Sport ist für mich super wichtig. Beim Sport versuche ich aber, mich nicht unter Druck zu setzen, denn Leistungsdruck findet eh schon in allen Bereichen unseres Lebens statt. Freundschaften sind super wichtig – meine Freund:innen sind meine Familie, meine Stütze. Und Ruhephasen, also eine Balance aus Freund:innen treffen und sich wirklich mal Zeit für sich zu nehmen. Für meinen Partner ist mein volles Leben auch echt eine Challenge, würde ich sagen. Den besten Weg habe ich noch nicht gefunden, um ehrlich zu sein. Aber einen Tipp habe ich: Arbeitshandy und Privathandy trennen. Das hat mir sehr geholfen. Denn es ist schwierig, die eigenen Grenzen auch einzuhalten. Man merkt oft erst spät, dass man zu viel gemacht hat und die Grenzen verschoben wurden.
Wo wir schon bei Tipps sind: Welche Tipps würdest du anderen DJs geben, die gerade mit dem Auflegen anfangen? Sollte man sich schon früh Gedanken um die eigene Belastbarkeit, die eigenen Grenzen machen?

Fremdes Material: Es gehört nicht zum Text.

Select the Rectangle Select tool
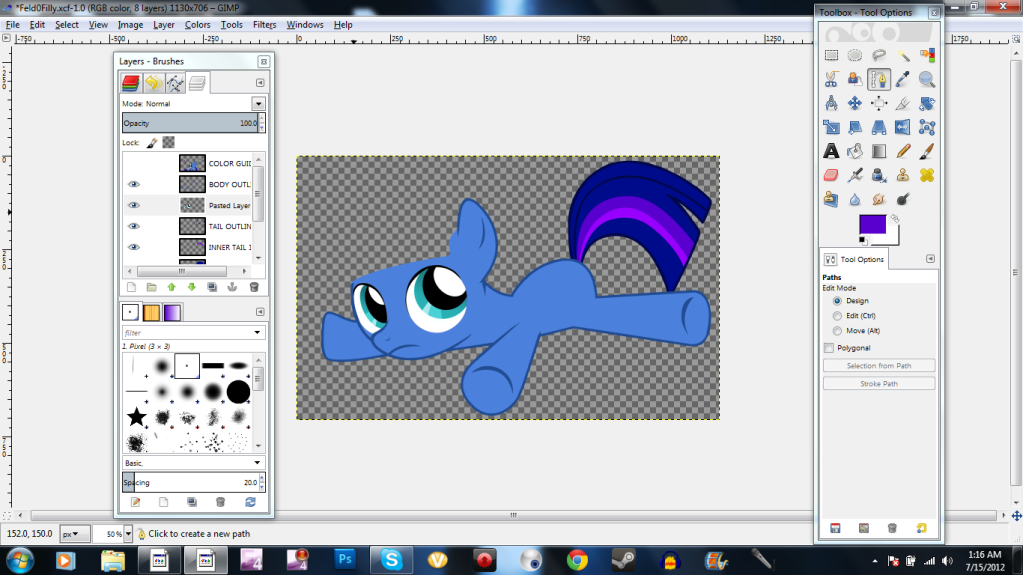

Ich wünschte einfach, das Thema Mental Health wäre viel größer in unserer Szene. Obwohl so viel von Awareness gesprochen wird, wird so wenig von Mental Health gesprochen, das ist zumindest mein Gefühl. Denn DJ-sein ist ein Beruf, der krass anstrengend ist. Man wird richtig entkoppelt: Man fährt freitags los, alle anderen treffen sich in Bars oder sind feiern. Es macht auch psychisch etwas mit dir, wenn man immer wieder rausgerissen wird. Und es macht etwas mit dir, all diese Erfahrungen in deinem Job alleine zu machen und nicht teilen zu können. Ich hatte anfangs totale Schwierigkeiten damit. Mir ging es sonntagabends nicht gut, egal wie geil die Gigs waren. Ich bin alleine gereist, habe zwar viele Leute kennengelernt, habe aber sozial zu viel gegeben, dass ich letztlich das Gefühl hatte, völlig leer zu sein. Ich will als Künstlerin darauf hinweisen und darüber sprechen, dass es ein toller Beruf ist, DJ und Künstlerin zu sein, aber man gerade anfangs darauf achten sollte, aufgefangen zu werden – indem man sich zum Beispiel Sonntagabend mit einer Freundin verabredet oder zwischendurch mit Freunden telefoniert. Ich hätte mir gewünscht, dass ich auch auf die negativen Seiten vorbereitet gewesen wäre – das hätte mir wahrscheinlich sehr geholfen, anders mit dem Job umzugehen.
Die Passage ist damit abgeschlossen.